Most companies practice one of the following service models:

  • Pets — With the pets service model, servers are built and managed manually, and are treated as unique and indispensable. Examples include mainframes, database systems, and load balancers.
  • Cattle — With the cattle service model, arrays of multiple replaceable servers are built with automated tools. During a failure event, an array automatically restarts failed services and replicates data. Examples include web server arrays, search clusters, and multi-master datastores.

Historically, servers have been treated like pets. The failure of one or multiple servers was often viewed as an emergency, and extensive resources were usually required to repair the damage. In the new DevOps paradigm, servers are recognized as dispensable and treated like cattle. When a server fails, the infrastructure replaces it immediately, configuring the replacement server identically to the failed one. Because no human intervention is required to fix them, the servers are considered self-healing.

To help treat your servers more like cattle than pets, PingDirectory Server supports server profiles and features like topology-management tools. For example, the manage-profile setup represents a single command that performs all the steps from the pet service model on a server-profile directory, a well-defined directory structure with all the necessary server configuration bits. Similarly, the manage-profile replace-profile command performs similar steps with a single command invocation after a server is updated to a new version.

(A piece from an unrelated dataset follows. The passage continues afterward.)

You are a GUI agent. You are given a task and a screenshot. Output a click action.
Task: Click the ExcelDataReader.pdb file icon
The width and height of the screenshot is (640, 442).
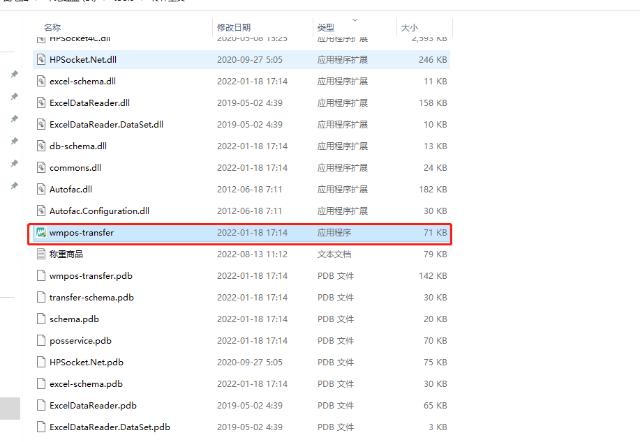[41, 405]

The scripts in the server-profile directory are declarative of the environment. Consequently, what you define in the server-profile directory is what you get on the servers. No one needs to identify a server's current configuration and compute the differences that must be applied to attain the appropriate end state. Prior to server profiles, this problem was difficult to address, especially where no history was available. In such scenarios, an administrator might have needed to obtain the current configuration from the servers, to manually compute the difference between the current and desired configuration, and to apply the configuration changes, hoping all the while that nobody had changed the configuration during the process. Server profiles eliminate this procedural approach to applying configuration changes, and they simplify the steps associated with determining what is deployed in an environment. For more information on server profiles, see Server profiles.

While server profiles provide a powerful mechanism for setting up a standalone server, they must work in tandem with topology-management tools to manage a topology of PingDirectory Servers. For example, the dsreplication and remove-defunct-server tools are used to manage the replication topology. In the past, customers experienced problems with these tools when servers were added and removed concurrently, as is typical in automated environments. This approach frequently generated errors and left the environment in a state from which it was difficult, or even impossible, to recover without manual intervention. Islands of replication could be created but not merged back together into a single topology, or online servers could not be removed from the topology. For more information about how PingDirectory Server addresses these limitations, see Topology-management tools.

Another principle that relates closely to DevOps is infrastructure as code (IaC), the concept of managing your operations in the same manner as your application and other code for general release with proper versioning, continuous integration, quality control, and release cycles. Customers who deploy PingDirectory Servers as pets today can take advantage of current DevOps and IaC principles to turn them into cattle.